Abstract
Introduction
Kyphoscoliosis is defined by a structural lateral curvature of the spine of 10° or more and an excessive thoracic kyphotic curve of 40° or more. Genetic analyses of families in which two or more members had kyphoscoliosis identified a 3·5 Mb area on chromosome 5p containing three genes of the Iroquois (IRX) homeobox family, IRX1, IRX2, and IRX4, which were then sequenced.
Methods
Exons and highly conserved non-coding regions (HNCRs) 500 kb upstream and downstream fromIRX1, IRX2, and IRX4 were sequenced in 46 individuals from six families. Selection of these elements was based on PhastCons Placental Mammal Conserved Elements, Multiz Alignment. Single-nucleotide polymorphism (SNP) genotypes and sequence variants were obtained from all individuals. There were 431 SNPs, 61 in IRX4 regions, 80 in IRX2 regions, and 290 in IRX1 regions. 137 SNPs were novel. Mendelian inconsistencies were detected with PEDCHECK (inconsistency rate: 1·4%; missing data: 2·8%).

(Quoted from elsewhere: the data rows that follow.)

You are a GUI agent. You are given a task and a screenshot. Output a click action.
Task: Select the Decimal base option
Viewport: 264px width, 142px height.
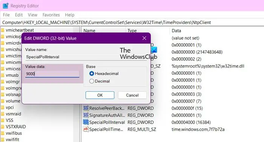pos(92,81)
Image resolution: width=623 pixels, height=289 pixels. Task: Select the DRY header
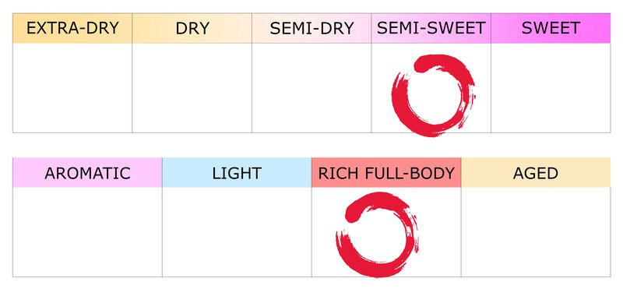click(192, 28)
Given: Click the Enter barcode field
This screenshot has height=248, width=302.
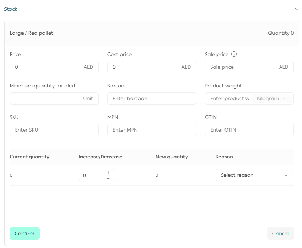Looking at the screenshot, I should point(152,98).
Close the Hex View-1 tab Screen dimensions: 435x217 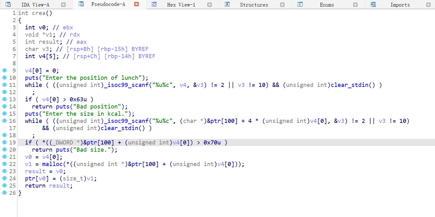[209, 5]
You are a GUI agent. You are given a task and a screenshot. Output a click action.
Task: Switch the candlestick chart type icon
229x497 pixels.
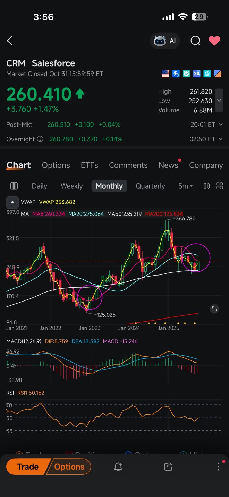pyautogui.click(x=206, y=186)

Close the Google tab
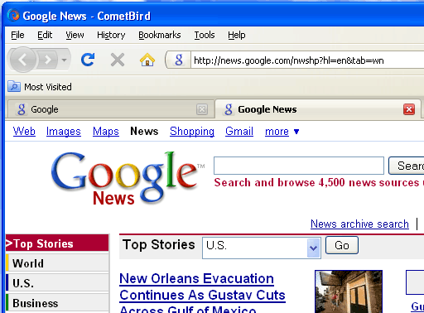tap(202, 109)
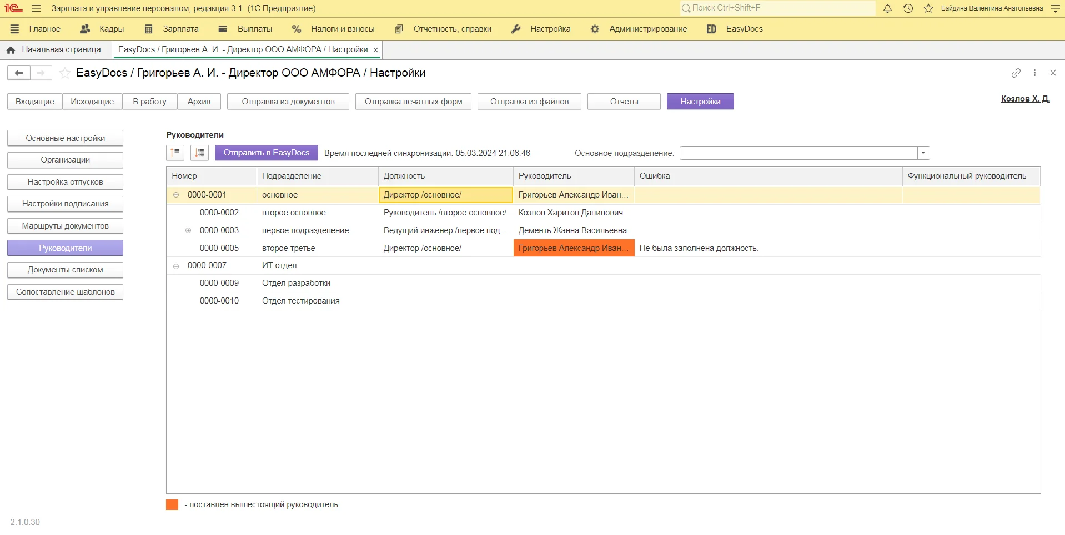Click the Козлов Х. Д. link
This screenshot has width=1065, height=535.
pyautogui.click(x=1025, y=99)
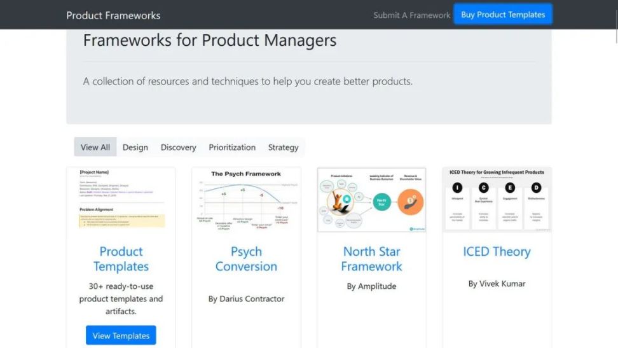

SNPs and individuals with greater than 10% missing rate were excluded. Association analyses (ASSOC [SAGE version 6.0.1]) of the quantitative trait with patient's largest curve, were undertaken on 391 SNPs.
Results
Association analyses resulted in 12 SNPs with p values less than 0·025, 11 of which were located upstream and downstream from IRX1. The most significant p value (p=0·000382) was obtained for rs35710183 (table). Multiple variants were found surrounding IRX1. The most prominent is a single base-pair deletion in all affected individuals genotyped in one family. All individuals with kyphoscoliosis and those with scoliotic curves greater than 35° had genotypes differing from the reference (unaffected) genotype for 23 SNPs. Several of these SNPs had significant p values for the association analyses done previously.
Conclusions
The phenotype of kyphoscoliosis has been linked to sequence variants that lie within regulatory regions of the IRX homeobox gene family. Further analyses to establish the relevance of these findings will be done through in-vivo and in-vitro assays. The identification of spinal genetic determinants related to axial growth and maturation will help with the understanding of spinal pathology and potentially allow for development of directed therapeutic interventions.